Однако когда ученые не могут выразить обнаруженные последствия и причины в цифрах, они все же могут провести анализы самого разного свойства, просто приблизительно обозначив эффект или причину как слабые, средние или сильные. Например, хотя Ролетт и Даймонд (глава 4) не сумели найти числовое выражение для уровня обезлесения тихоокеанских островов, они все же смогли разбить его по качественной пятибалльной шкале на незначительное, умеренное, серьезное, очень серьезное или полное, что позволило им обнаружить степень влияния девяти факторов или независимых переменных. Ученым во многих других дисциплинах помимо истории человечества приходится иметь дело с неквантитативными переменными, и многочисленные статистические тесты, разработанные для того, чтобы помочь этим ученым, могут быть полезны также и для историков.
Независимо от того, может ли исследователь выразить эффект и причины в цифрах или только приблизительно ранжировать их от слабых до сильных, он должен попытаться оценить потенциальные связи статистически. Это не только поможет защититься от вполне реальной возможности того, что ваши предположения о результатах исследования окажутся неверными, но может также пролить свет на новые выводы, о которых вы даже не подозревали (как, например, случилось, когда Ролетт и Даймонд с изумлением обнаружили влияние возраста острова, вулканического пепла и среднеазиатской пыли на степень обезлесения тихоокеанских островов).

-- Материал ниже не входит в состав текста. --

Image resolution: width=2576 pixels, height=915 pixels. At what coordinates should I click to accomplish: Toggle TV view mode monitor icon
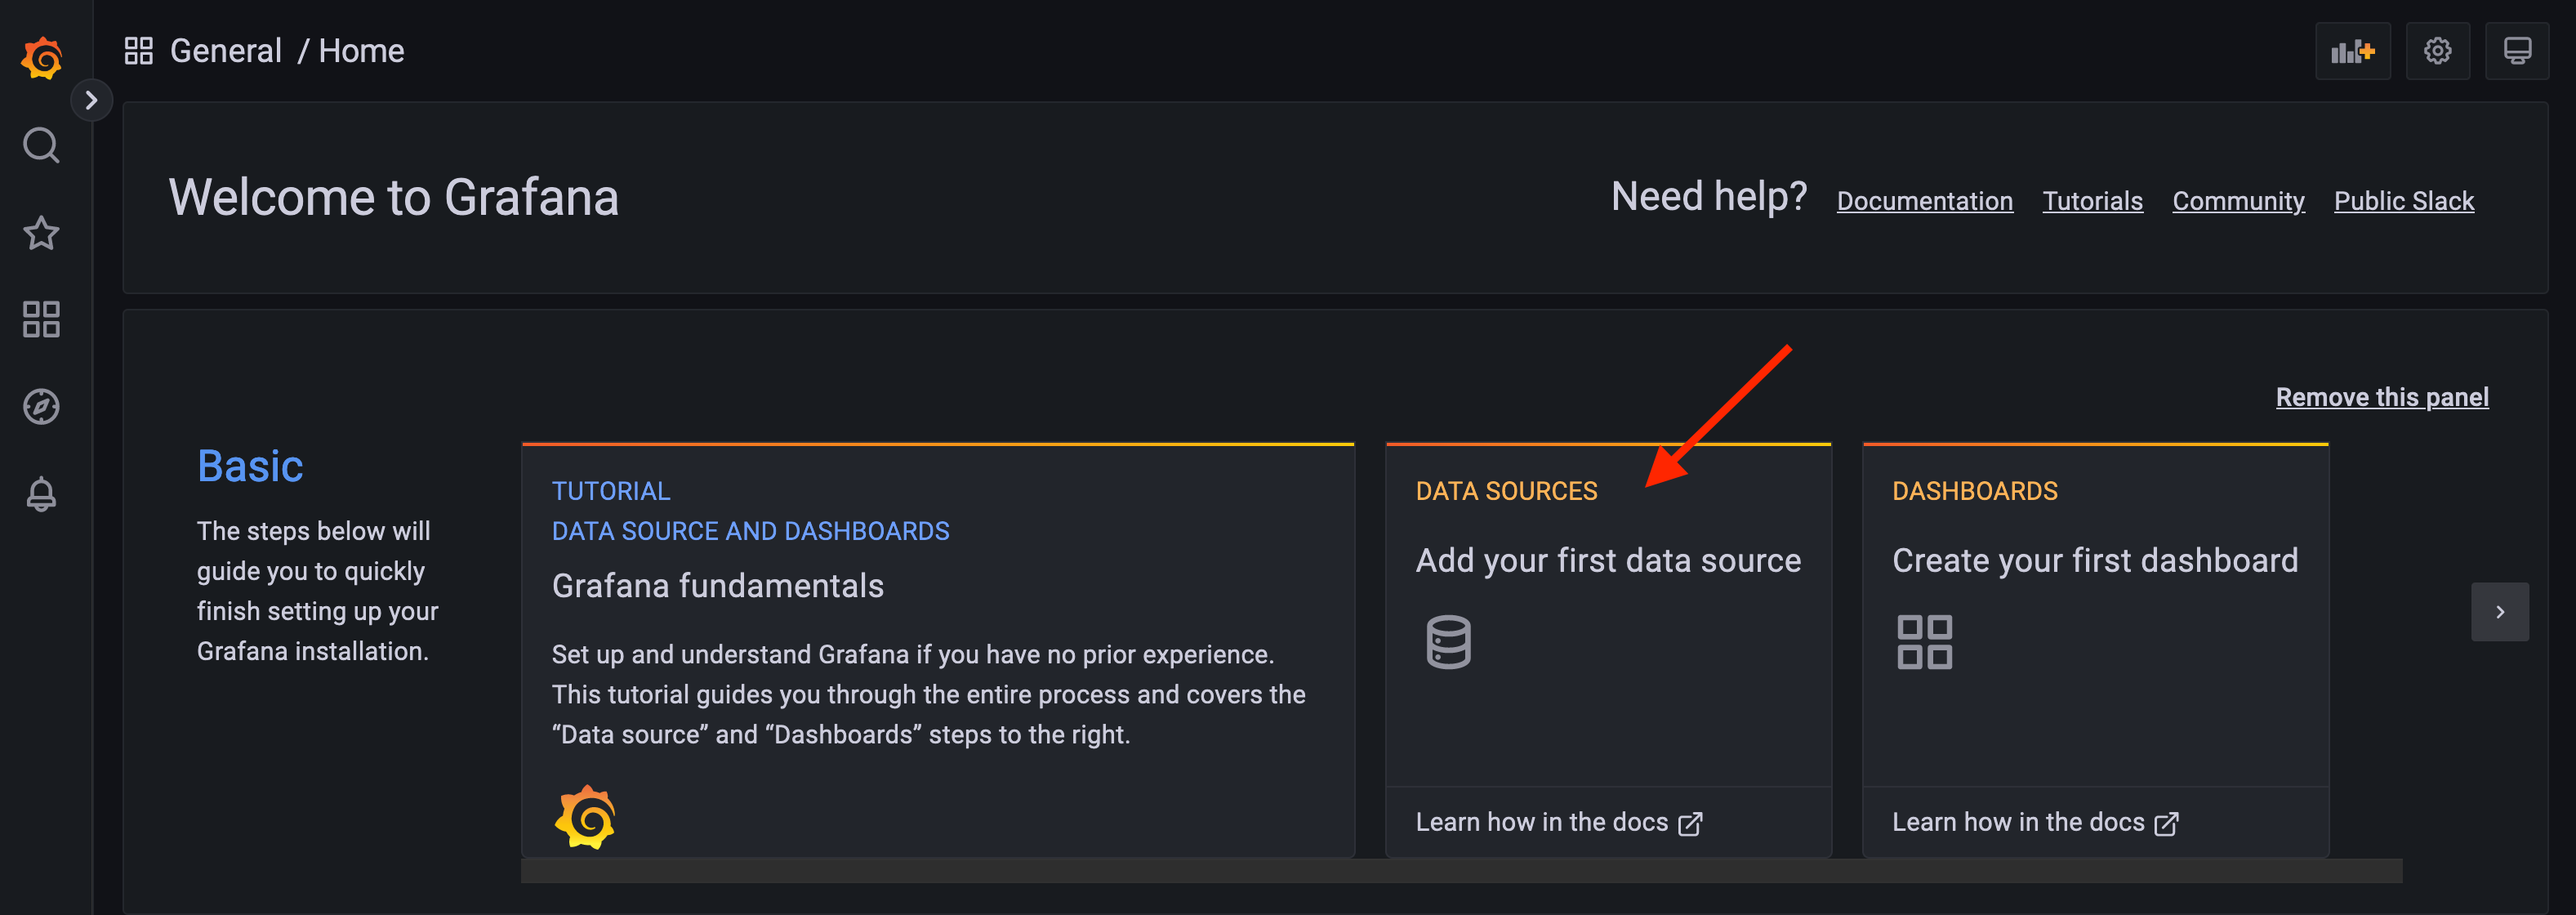(x=2516, y=51)
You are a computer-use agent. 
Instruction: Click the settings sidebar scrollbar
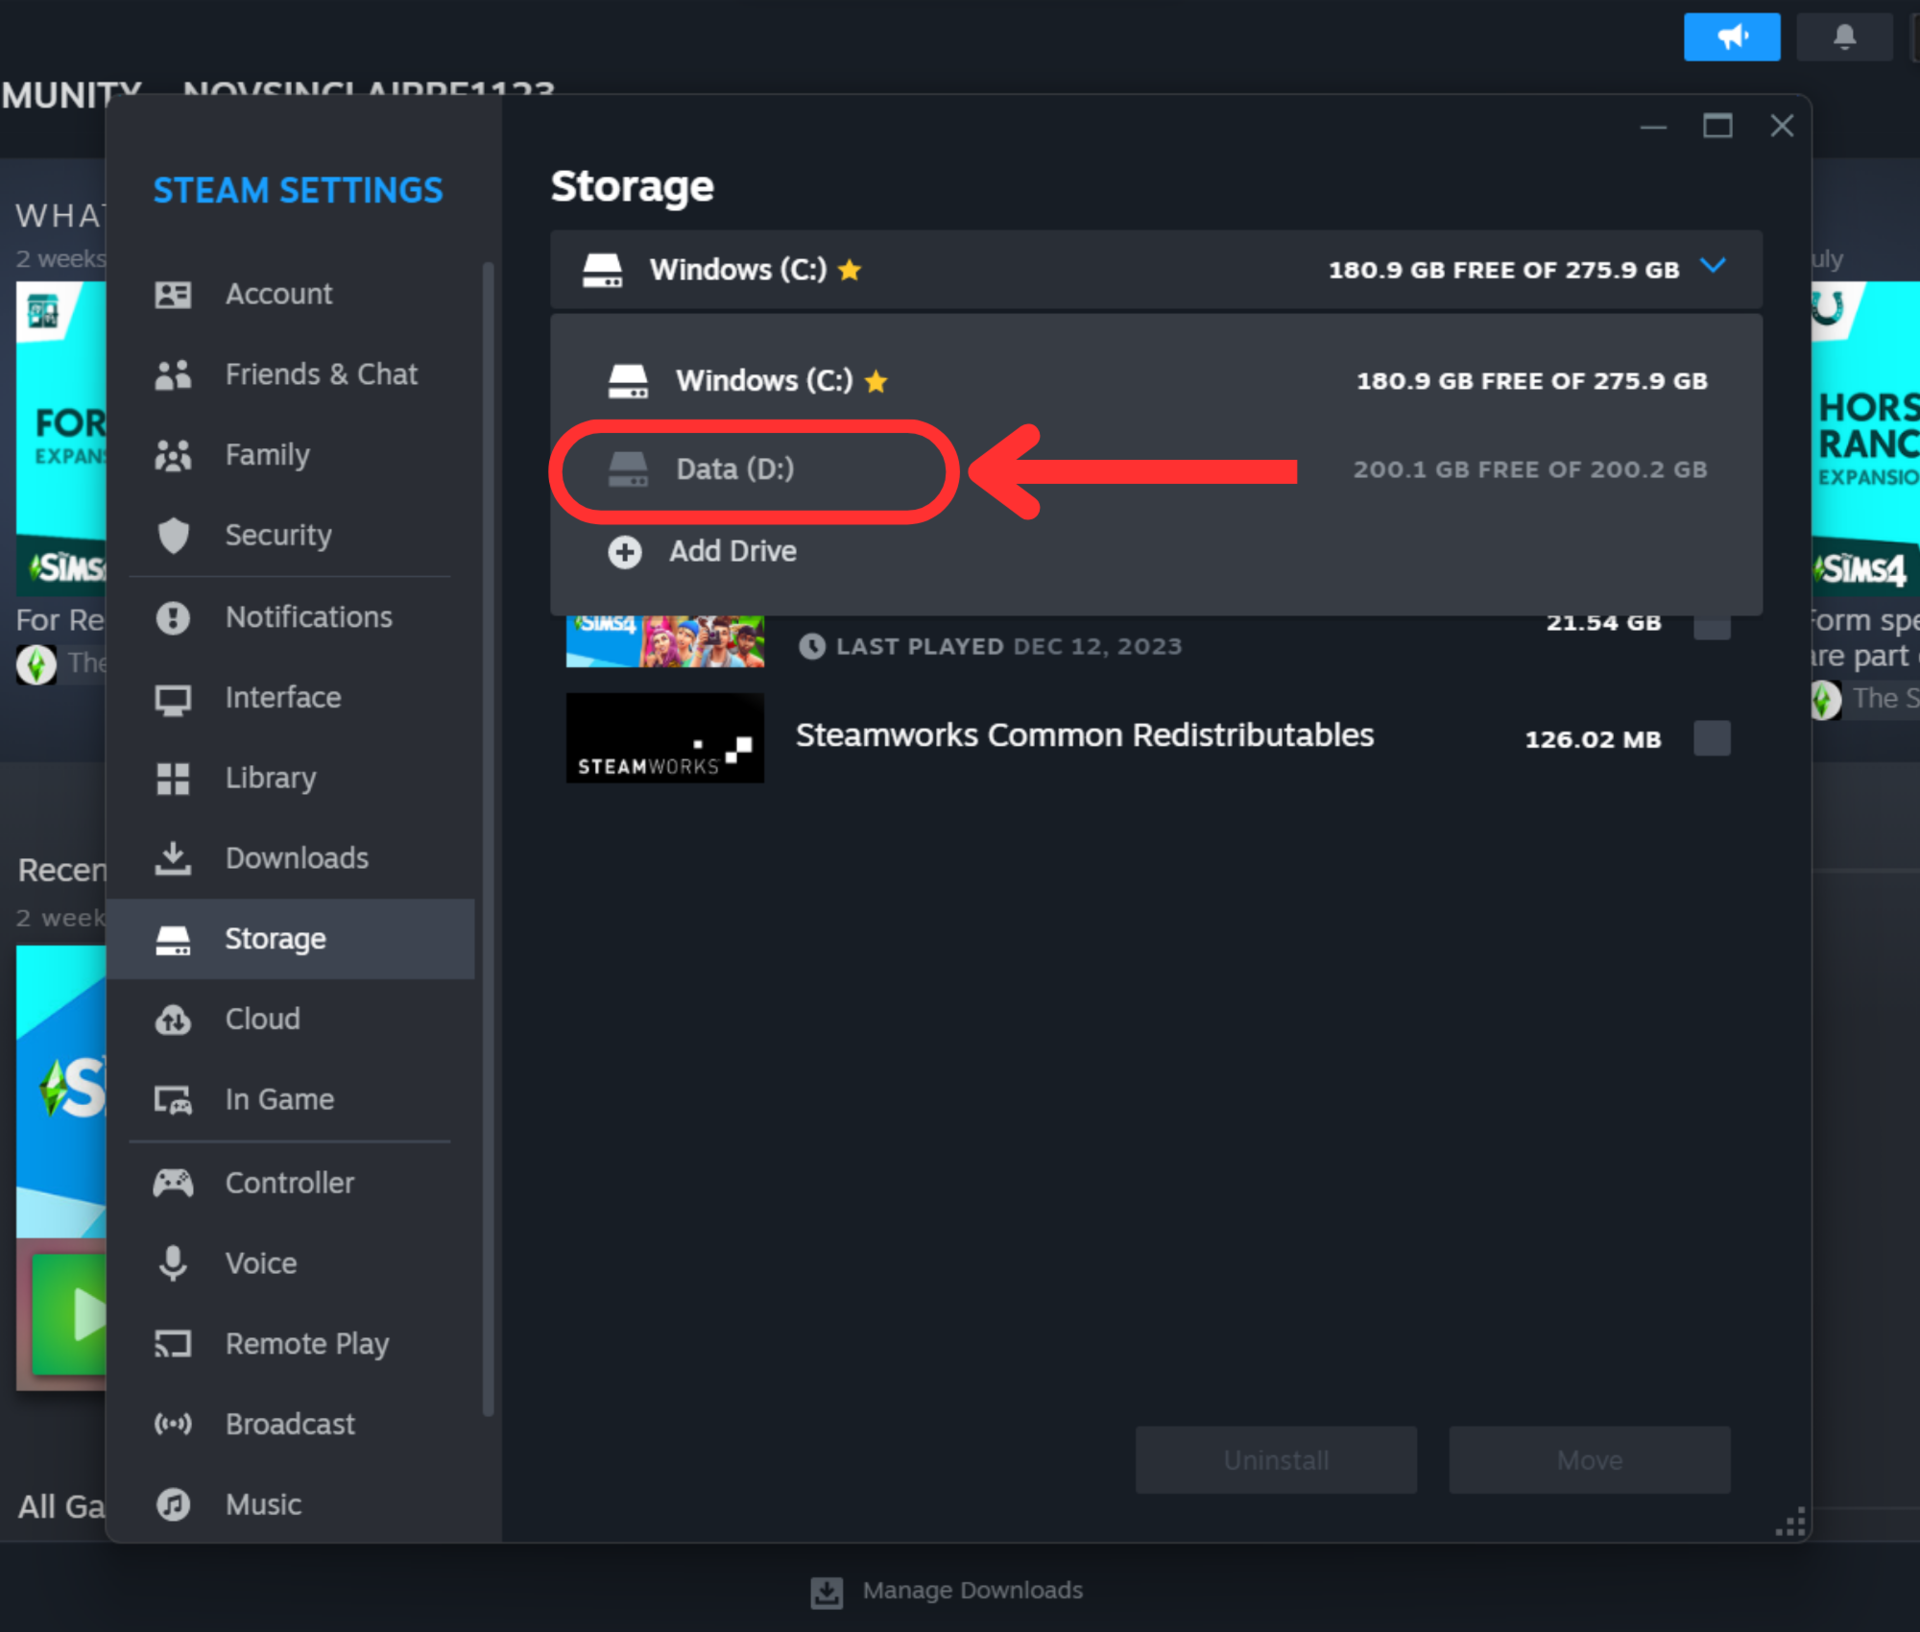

Такая напряженность между узконаправленными практическими исследованиями и более широкими синтетическими обобщениями присутствует в любой сфере науки, а не только в изучении истории. Сторонники метода практических исследований, как правило, отвергают обобщения как поверхностные, огрубленные и нелепо упрощенные; сторонники обобщений обычно скептически заявляют, что практические исследования носят только описательный характер, что они лишены объяснительной силы и не способны объяснить ничего, кроме одного конкретного примера. В конце концов, ученые в зрелых областях науки осознают, что истинный научный подход требует использования обоих методов. Без надежных примеров универсалам нечего обобщать; без надежных обобщений специалистам не хватает системы, в рамках которой они могли бы размещать свои практические исследования. Таким образом, сравнительная история не представляет никакой угрозы для более привычного практического подхода, а напротив, дарит возможности обогащения такого подхода.
Напряженность между тематическими исследованиями и обозрениями (или между описанием и теоретическим объяснением) проявляется в различных областях науки по-разному. Она минимальна в физике и химии, где теоретики и экспериментаторы давно приняли как должное, что нуждаются друг в друге, и где в наше время размещение узконаправленных тематических исследований в рамках более общей системы является обычной практикой. В тех областях, где изучаются естественные, а не управляемые эксперименты, особенно в культурной антропологии и полевой биологии, напряжение между этими двумя подходами — явление совсем недавнее. Культурные антропологи раньше рассматривали каждую человеческую культуру как уникальную и потому противились обобщениям. Но сегодня практически каждый антрополог, публикуя результаты многолетнего исследования какого-либо конкретного племени, начинает свой труд с главы, в которой обсуждается некая общая теоретическая перспектива, и отмечает место своего племени в спектре культурного многообразия.
В сфере экологии напряженность между тематическими исследованиями и обобщениями обострилась в 1960-х и 1970-х годах, в период появления множества новых теоретических генерализаций и математических моделей. Такое развитие событий привело к ожесточенным спорам, продлившимся почти два десятилетия. По одну сторону баррикад стояли традиционные биологи-практики, которые посвятили свою жизнь многолетним исследованиям одного животного или растительного вида, например филиппинского синицевого бабблера. Попытки сравнивать, моделировать, теоретизировать и обобщать они подвергли осмеянию и заклеймили «поверхностностью», «упрощением» и «обобщениями, основанными на карикатурах, которым не хватает детальности, присущей моему собственному исследованию филиппинского синицевого бабблера». Эти ученые старались убедить коллег в том, что прорыва в науке можно достичь только с помощью столь же богато структурированных и крайне подробных исследований других видов птиц. Теоретики-универсалы по другую сторону баррикад начали возражать: «Невозможно изучить даже одного только филиппинского синицевого бабблера, не разобравшись в том, как и почему он стал похож или не похож на других синицевых бабблеров и птиц остальных видов».